Our automatic dialog system detects missing arguments and engages a structured conversation to collect them.
Disambiguation (“you have two managers, which one?”) and confirmation (“I’m going to request leave from March 15 to 22, is that correct?”) are workflow steps, not emergent model behaviors.
Authentication: a non-problem
Among the recurring criticisms directed at MCP, authentication comes up systematically.
Eric Holmes sums up the prevailing sentiment: “Why should a protocol for giving tools to an LLM need to worry about authentication?”
CLIs rely on proven mechanisms — aws sso login, gh auth login, kubeconfig — and it works.
But this criticism confuses two things:
- The immaturity of auth implementation in the community MCP ecosystem, and
- The protocol’s intrinsic ability to integrate with robust authentication solutions.
MCP, as a protocol based on JSON-RPC, does not need to reinvent authentication.
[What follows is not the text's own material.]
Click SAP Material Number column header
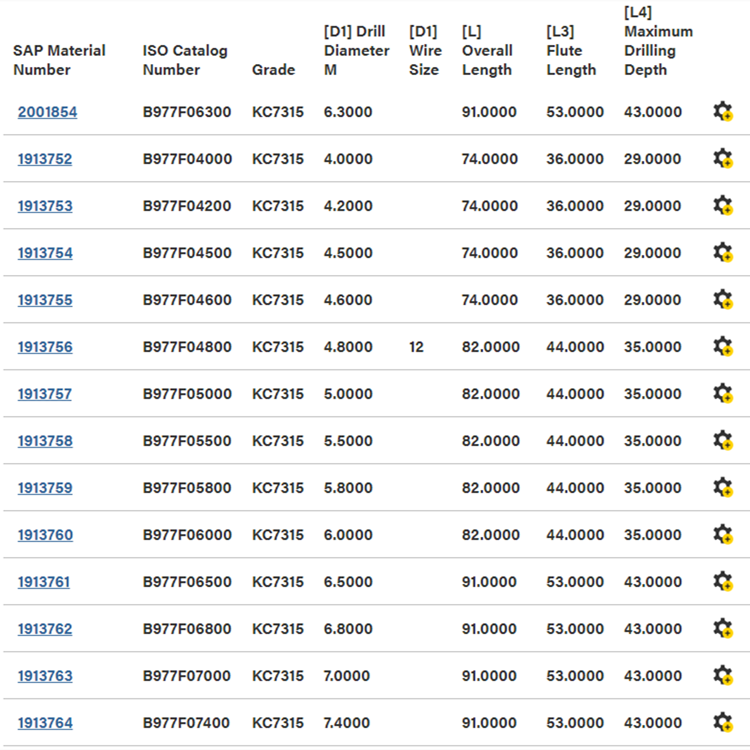 point(59,60)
It can — and should — rely on proven standards that already exist: SAML for enterprise SSO, OAuth 2.1 for access delegation, OpenID Connect for federated authentication.
The protocol’s 2026 roadmap is moving in this direction, with OAuth 2.1 integration and support for streamable HTTP transport.
At Agora, MCP call authentication is handled upstream by the platform. The SDK controls the entire chain: user authentication, permission verification, then transmission of a validated identity context to the MCP server.
The conversational agent never directly handles credentials. And this is not a limitation — it is a separation of responsibilities. The same principle that ensures a controller in a web application does not manage JWT tokens itself: it delegates to an authentication middleware.
In fact, organizations struggling with MCP auth are generally those trying to have the LLM manage authentication itself, or deploying community MCP servers without an upstream security layer. In a controlled architecture, authentication has been a solved problem for a long time.
MCP as an interoperability standard, not as an agent engine
The current debate pits two caricatured visions against each other: “MCP everywhere” versus “MCP nowhere.” Reality is, as often, more nuanced.
MCP remains an excellent interoperability standard between an AI platform and the business applications it must control. It offers a structured, versionable, documentable interface contract.
For an HRIS, ERP, or CRM publisher looking to make their application accessible through a conversational agent, MCP provides a clear framework — far more than “expose a CLI and let the LLM figure it out.”
What is problematic is not MCP as a protocol. It is the architectural pattern of exposing the entire MCP surface to the LLM and entrusting it with routing and parameter decisions.
- Separate natural language understanding from action execution.
- Give the LLM the role of understanding the user.
- Give deterministic code the role of driving the calls.
And you get an MCP that does exactly what it was designed for: a reliable integration standard between systems.
MCP is not dead
MCP is not dead. But the naive architecture that leaves the LLM alone at the controls — choosing the tool, guessing the parameters, triggering execution — deserves the criticism it receives.
At Agora, we build conversational agents for business software publishers who process sensitive data on sovereign infrastructure.
Entrusting MCP routing to a probabilistic model was never an option. Our stack relies on an LLM for understanding, a DSL for routing, dialogs for collection, and MCP for interoperability.
The result: fewer tokens consumed, reliable actions, protected data, controlled authentication, and a protocol that does what is asked of it — nothing more, nothing less.